Strategy

Anthropic’s Rise Forces OpenAI Into Its Most Significant Strategic Pivot Yet

Sam Altman CEO of OPenAI. © World Economic Forum / Benedikt von Loebell
Sam Altman CEO of OpenAI. © World Economic Forum / Benedikt von Loebell

An AI for the masses, with a browser, ad-based funding, and its own hardware? What OpenAI lined up in 2025 to knock Google off its throne doesn’t appear to be working out.

According to a report by the Wall Street Journal, OpenAI is planning a fundamental strategic shift. The company intends to focus more heavily on programming solutions and enterprise customers going forward, scaling back a number of side projects in the process. The backdrop is growing competitive pressure from rivals such as Anthropic and Google.

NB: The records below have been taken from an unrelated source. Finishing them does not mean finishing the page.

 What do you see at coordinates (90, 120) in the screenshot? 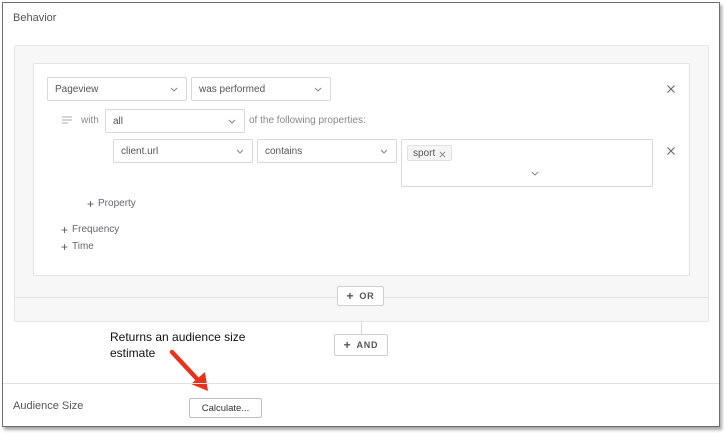
I see `with-label: with` at bounding box center [90, 120].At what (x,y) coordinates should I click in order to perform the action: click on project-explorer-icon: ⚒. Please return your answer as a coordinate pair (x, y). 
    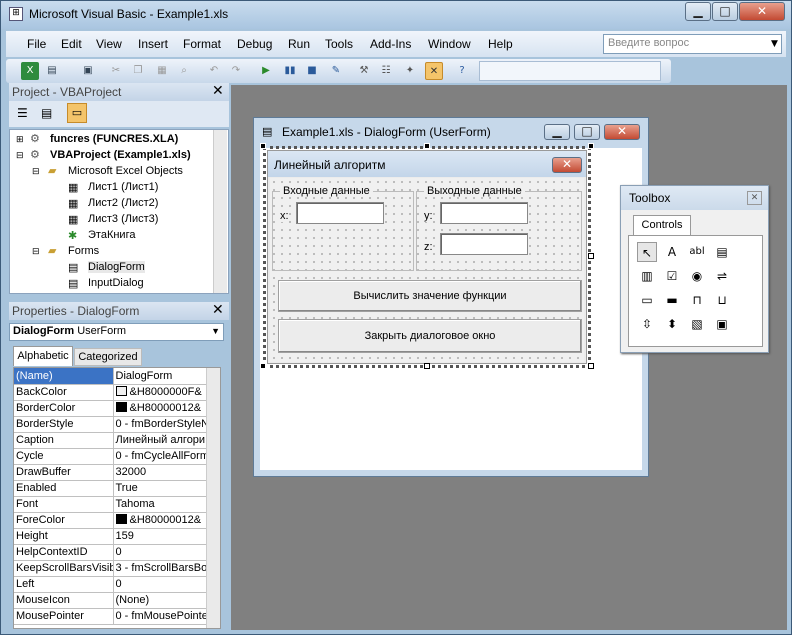
    Looking at the image, I should click on (364, 71).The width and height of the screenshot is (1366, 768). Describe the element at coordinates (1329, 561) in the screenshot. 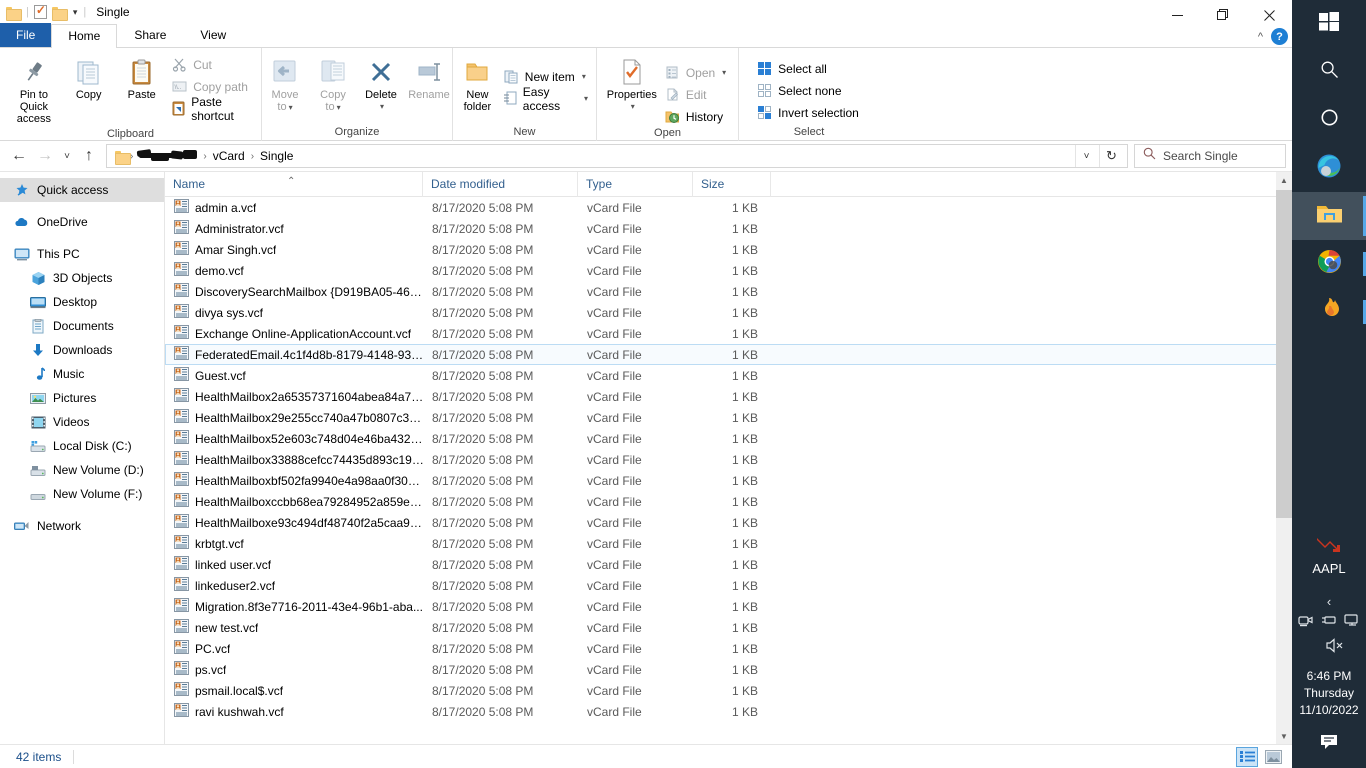

I see `stock-widget: AAPL` at that location.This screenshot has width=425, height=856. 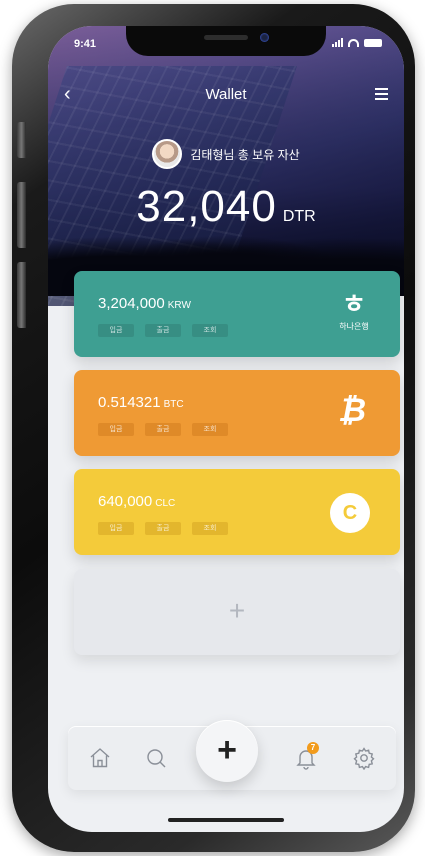 What do you see at coordinates (364, 758) in the screenshot?
I see `gear-icon` at bounding box center [364, 758].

The Strategic Shift at a Glance

According to the Wall Street Journal, Fidji Simo, who is responsible for OpenAI’s applications business, has already outlined the planned changes at a company-wide staff meeting. CEO Sam Altman and research chief Mark Chen are reportedly currently reviewing which projects should be put on hold. Employees are expected to be informed in concrete terms in the coming weeks.

“We cannot miss this moment because we are distracted by side projects. We really need to get productivity right overall, and in the enterprise space in particular,” Fidji Simo, CEO of Applications at OpenAI, is said to have told staff.

The change of course marks a departure from the previous strategy of occupying as many product areas as possible simultaneously. Altman himself once described this approach as betting on “a number of startups” within the company. Among the projects now under review are the video generator Sora, the browser project Atlas, and new e-commerce features for ChatGPT.

Growing Pressure from Anthropic and Google

The most significant trigger for the strategic pivot is Anthropic’s rise in the lucrative enterprise customer market. The startup has established itself as a dominant AI provider for business customers with its products Claude Code and Cowork. Many software developers in the tech industry now use Claude Code as their preferred tool, which even triggered a brief decline in global stock markets last month.

Anthropic is pursuing a deliberately focused strategy: the company concentrates on the enterprise and coding market and has so far refrained from products such as image or video generation. Simo is said to have referred to the competitor’s success internally as a “wake-up call.” Google is also increasingly targeting the B2B space with its Gemini platform and is continuously expanding its influence among enterprise customers, further increasing the pressure on OpenAI.

Current and former employees confirmed to the Wall Street Journal that the “everything at once” strategy of the past year had led to a sense of disorientation internally. Computing capacity was shifted between teams at short notice, and the organizational structure became increasingly opaque.

Pentagon Deal Weighs on OpenAI’s Reputation Among End Consumers

OpenAI is gaining an unexpected competitive advantage through a political decision: the U.S. Department of Defense has officially classified Anthropic as a security risk in the supply chain. This has caused some companies to hesitate to deploy Anthropic’s technology. Anthropic has filed a lawsuit against this decision.

However, OpenAI’s close collaboration with the Pentagon has caused discomfort among a portion of end consumers. Critics see the military cooperation as a contradiction to the ethical principles the company originally proclaimed. This could weigh on public trust in the long term, even though OpenAI continues to hold a strong position in the consumer market.

OpenAI Catches Up in the Coding Space

In direct competition with Anthropic, OpenAI has recently gained ground. With a new version of its Codex app and the updated model GPT 5.4, tailored to professional applications, the company has managed to significantly increase its user numbers in the coding space. Simo announced that Codex now counts more than two million weekly active users, representing a fourfold increase since the beginning of the year.

In parallel, OpenAI is working to deploy its engineers alongside consulting firms and business partners to accelerate AI adoption across various industries. Longer-term projects, such as the planned hardware device developed in collaboration with designer Jony Ive, are to be more strongly oriented toward the theme of productivity going forward, according to Simo.

IPO as an Additional Pressure Factor

The competition between OpenAI and Anthropic is further fueled by both companies’ plans to go public later this year. According to the Wall Street Journal, OpenAI has internally floated the fourth quarter of 2026 as a possible timeframe for an IPO. The impending stock market listing increases the pressure on both companies to demonstrate clear growth prospects and a compelling strategic direction.

Whether the strategic shift will bring OpenAI the hoped-for turnaround in its competition with Anthropic and Google remains to be seen. What is clear is this: the battle for dominance in the AI market, particularly in the lucrative B2B and coding segment, has reached a new level of intensity.